Work instruction:
Print all the records exactly, please.

(Saved entries)
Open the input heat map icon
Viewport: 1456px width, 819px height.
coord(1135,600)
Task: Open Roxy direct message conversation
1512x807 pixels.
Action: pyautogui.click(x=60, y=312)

Written answer:
Open the input heat map icon
Viewport: 1456px width, 819px height.
coord(1135,600)
Task: Open Roxy direct message conversation
1512x807 pixels.
Action: pyautogui.click(x=60, y=312)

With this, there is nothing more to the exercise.